(Records from a data collection)
▬▬▬▬▬▬

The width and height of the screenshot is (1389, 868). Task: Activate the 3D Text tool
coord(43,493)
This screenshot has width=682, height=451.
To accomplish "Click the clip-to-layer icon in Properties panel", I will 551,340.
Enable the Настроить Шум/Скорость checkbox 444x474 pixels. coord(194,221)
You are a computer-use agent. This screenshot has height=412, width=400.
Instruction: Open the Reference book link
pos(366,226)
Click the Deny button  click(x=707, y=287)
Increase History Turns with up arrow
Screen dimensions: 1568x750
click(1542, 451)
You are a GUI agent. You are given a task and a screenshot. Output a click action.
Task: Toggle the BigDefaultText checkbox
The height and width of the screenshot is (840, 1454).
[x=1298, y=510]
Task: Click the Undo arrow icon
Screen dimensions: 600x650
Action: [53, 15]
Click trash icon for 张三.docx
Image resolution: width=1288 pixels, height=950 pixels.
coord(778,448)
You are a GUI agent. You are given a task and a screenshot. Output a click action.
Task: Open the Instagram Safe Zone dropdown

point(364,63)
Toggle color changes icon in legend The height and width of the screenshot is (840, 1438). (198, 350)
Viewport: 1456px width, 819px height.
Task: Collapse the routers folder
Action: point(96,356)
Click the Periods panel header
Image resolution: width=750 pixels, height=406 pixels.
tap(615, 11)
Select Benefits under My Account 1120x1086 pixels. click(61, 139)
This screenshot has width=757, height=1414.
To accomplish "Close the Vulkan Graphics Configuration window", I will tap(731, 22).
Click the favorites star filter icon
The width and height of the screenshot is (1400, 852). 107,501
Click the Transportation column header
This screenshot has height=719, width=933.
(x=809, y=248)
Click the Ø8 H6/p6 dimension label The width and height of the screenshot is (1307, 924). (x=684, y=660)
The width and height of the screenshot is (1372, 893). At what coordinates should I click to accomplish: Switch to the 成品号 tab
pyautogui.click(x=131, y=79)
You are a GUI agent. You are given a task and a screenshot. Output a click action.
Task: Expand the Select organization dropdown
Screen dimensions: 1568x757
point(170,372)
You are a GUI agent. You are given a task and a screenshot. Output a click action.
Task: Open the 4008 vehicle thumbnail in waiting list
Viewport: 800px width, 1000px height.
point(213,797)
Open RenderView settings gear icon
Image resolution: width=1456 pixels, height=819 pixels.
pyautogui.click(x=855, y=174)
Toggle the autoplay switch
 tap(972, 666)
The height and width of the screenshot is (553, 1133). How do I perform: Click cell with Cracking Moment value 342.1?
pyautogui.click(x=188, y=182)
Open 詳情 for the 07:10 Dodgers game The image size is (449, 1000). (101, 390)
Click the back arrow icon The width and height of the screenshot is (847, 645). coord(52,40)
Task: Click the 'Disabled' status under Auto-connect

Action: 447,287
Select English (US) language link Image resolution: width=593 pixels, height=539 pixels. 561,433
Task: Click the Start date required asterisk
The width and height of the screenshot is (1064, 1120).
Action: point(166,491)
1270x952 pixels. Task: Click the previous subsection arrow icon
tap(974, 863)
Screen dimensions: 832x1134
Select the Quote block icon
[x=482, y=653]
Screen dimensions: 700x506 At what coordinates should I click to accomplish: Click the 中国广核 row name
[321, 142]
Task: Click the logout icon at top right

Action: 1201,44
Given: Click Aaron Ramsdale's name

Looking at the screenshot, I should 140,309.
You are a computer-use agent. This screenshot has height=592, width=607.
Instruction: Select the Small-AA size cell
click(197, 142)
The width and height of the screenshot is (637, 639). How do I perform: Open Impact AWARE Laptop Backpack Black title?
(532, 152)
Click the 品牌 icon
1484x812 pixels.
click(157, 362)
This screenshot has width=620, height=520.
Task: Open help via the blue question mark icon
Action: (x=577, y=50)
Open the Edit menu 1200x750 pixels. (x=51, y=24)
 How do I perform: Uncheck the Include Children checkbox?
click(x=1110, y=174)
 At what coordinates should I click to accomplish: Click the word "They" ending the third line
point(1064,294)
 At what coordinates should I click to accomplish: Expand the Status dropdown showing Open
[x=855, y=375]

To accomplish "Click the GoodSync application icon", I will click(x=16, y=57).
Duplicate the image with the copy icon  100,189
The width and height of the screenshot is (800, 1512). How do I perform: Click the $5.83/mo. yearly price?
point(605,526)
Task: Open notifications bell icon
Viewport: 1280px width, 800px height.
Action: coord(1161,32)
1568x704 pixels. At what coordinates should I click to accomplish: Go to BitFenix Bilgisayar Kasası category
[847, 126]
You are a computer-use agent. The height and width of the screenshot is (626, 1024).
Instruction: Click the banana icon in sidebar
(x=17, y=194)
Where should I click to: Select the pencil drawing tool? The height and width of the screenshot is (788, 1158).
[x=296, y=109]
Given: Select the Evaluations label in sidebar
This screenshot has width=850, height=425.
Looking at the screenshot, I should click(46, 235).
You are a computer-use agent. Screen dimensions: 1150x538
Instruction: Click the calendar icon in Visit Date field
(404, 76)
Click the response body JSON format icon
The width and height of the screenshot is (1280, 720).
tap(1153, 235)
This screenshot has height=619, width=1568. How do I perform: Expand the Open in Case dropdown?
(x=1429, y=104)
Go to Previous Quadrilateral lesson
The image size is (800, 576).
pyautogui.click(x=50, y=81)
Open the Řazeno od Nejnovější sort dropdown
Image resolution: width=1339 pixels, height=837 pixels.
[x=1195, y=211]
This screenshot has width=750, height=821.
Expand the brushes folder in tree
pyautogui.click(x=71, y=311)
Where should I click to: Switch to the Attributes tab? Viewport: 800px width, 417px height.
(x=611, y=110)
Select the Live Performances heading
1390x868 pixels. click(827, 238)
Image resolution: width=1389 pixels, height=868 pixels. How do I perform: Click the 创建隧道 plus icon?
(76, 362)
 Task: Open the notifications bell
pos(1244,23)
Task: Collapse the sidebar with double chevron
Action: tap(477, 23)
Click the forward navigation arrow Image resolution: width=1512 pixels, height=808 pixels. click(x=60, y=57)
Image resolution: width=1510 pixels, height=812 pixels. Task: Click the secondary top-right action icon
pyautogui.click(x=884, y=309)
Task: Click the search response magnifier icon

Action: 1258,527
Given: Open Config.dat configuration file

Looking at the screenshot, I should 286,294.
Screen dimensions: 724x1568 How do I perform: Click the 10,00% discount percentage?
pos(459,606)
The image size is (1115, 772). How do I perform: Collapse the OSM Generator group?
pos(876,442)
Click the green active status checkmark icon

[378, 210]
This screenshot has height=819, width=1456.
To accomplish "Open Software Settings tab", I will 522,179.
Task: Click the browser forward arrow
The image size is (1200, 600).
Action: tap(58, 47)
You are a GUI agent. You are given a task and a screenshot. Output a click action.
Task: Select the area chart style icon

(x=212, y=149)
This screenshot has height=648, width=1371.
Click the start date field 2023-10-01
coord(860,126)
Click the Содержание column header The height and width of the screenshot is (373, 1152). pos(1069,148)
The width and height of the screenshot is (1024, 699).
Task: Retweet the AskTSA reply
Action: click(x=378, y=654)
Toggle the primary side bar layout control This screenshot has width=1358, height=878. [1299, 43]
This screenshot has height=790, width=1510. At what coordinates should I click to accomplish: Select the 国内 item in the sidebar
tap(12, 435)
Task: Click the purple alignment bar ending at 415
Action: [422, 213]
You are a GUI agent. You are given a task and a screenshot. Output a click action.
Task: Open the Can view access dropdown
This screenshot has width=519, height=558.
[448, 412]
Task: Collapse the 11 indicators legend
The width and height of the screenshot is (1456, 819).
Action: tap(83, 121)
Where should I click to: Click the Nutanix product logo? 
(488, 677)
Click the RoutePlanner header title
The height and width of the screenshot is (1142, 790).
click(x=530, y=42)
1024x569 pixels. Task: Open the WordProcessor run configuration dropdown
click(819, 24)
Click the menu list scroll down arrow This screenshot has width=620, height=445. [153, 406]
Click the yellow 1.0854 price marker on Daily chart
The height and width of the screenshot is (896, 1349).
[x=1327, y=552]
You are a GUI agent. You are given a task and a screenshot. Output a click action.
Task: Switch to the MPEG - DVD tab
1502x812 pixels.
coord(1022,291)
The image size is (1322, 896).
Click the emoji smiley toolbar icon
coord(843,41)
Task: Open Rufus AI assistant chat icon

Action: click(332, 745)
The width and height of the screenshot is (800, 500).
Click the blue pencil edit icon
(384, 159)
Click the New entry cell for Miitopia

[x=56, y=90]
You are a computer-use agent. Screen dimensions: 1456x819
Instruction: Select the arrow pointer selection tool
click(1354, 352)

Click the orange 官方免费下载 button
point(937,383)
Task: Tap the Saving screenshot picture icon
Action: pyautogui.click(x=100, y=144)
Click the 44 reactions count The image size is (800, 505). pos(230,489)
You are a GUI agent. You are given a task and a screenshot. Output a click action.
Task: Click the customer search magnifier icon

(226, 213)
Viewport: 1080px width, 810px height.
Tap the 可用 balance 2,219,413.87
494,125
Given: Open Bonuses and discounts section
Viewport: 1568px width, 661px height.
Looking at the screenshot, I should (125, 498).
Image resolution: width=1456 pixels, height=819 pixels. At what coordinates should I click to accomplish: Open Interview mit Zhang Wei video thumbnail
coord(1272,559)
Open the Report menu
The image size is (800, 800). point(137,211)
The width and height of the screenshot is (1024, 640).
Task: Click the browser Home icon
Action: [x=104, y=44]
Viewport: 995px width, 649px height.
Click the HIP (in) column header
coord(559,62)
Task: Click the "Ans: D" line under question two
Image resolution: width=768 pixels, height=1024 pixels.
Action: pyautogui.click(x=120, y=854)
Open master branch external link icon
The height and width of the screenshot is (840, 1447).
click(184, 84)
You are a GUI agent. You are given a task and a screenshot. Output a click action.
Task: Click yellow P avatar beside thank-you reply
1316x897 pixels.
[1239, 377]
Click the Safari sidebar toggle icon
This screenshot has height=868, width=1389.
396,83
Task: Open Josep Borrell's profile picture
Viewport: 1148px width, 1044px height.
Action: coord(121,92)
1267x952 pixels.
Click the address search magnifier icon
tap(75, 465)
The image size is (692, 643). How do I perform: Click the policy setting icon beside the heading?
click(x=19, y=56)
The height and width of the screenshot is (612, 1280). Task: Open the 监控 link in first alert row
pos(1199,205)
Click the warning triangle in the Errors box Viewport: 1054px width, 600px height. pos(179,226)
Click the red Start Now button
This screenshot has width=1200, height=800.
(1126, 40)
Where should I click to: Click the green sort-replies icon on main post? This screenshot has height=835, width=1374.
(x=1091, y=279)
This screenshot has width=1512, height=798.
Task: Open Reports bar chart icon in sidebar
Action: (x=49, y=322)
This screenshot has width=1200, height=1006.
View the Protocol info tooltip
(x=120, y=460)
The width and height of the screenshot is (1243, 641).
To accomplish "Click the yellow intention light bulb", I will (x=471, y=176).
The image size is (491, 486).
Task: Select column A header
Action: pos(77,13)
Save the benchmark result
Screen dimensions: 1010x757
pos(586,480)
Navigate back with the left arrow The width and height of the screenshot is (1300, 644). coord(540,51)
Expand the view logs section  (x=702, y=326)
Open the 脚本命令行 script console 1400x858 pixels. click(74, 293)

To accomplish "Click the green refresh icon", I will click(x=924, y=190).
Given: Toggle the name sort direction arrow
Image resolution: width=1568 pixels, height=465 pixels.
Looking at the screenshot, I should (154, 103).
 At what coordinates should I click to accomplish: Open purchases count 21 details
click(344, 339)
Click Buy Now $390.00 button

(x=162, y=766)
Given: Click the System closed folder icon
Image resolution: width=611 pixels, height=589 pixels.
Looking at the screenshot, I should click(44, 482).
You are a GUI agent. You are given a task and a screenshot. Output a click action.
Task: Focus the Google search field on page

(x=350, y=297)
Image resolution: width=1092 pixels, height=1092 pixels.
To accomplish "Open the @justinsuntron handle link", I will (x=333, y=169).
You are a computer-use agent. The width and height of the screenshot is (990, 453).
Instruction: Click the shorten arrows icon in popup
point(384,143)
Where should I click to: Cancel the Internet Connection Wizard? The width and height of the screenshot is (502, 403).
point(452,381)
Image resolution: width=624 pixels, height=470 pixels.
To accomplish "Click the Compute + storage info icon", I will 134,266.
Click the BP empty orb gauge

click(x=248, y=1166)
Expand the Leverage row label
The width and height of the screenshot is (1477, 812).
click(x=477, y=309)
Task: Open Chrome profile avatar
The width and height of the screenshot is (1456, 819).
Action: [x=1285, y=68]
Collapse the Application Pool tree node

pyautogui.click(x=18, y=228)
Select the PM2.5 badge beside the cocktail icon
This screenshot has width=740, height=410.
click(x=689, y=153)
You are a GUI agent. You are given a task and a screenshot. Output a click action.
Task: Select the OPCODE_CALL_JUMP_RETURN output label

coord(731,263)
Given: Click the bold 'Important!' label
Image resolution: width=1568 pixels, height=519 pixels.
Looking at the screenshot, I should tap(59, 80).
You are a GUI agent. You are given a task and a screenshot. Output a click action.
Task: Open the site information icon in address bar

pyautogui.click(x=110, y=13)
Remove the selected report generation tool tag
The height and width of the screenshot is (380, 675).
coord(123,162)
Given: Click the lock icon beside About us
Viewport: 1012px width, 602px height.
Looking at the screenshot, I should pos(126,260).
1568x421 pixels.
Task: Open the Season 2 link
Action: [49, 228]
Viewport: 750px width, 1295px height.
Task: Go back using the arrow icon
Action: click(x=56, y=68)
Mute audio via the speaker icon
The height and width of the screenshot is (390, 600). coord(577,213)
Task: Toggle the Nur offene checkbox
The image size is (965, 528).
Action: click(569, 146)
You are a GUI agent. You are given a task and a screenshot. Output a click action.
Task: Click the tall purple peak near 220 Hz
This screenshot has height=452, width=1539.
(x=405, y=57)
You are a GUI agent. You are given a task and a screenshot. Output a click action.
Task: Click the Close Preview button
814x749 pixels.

▬▬▬▬▬▬

▸ BRIEF
Output everything from the line containing "Task: Toggle the Nur offene checkbox" down to the end of the material as a numbered list, leaving out any blank lines.

▸ RESPONSE TO THE EXERCISE
1. Task: Toggle the Nur offene checkbox
2. The image size is (965, 528).
3. Action: click(569, 146)
4. You are a GUI agent. You are given a task and a screenshot. Output a click action.
5. Task: Click the tall purple peak near 220 Hz
6. This screenshot has height=452, width=1539.
7. (x=405, y=57)
8. You are a GUI agent. You are given a task and a screenshot. Output a click action.
9. Task: Click the Close Preview button
10. 814x749 pixels.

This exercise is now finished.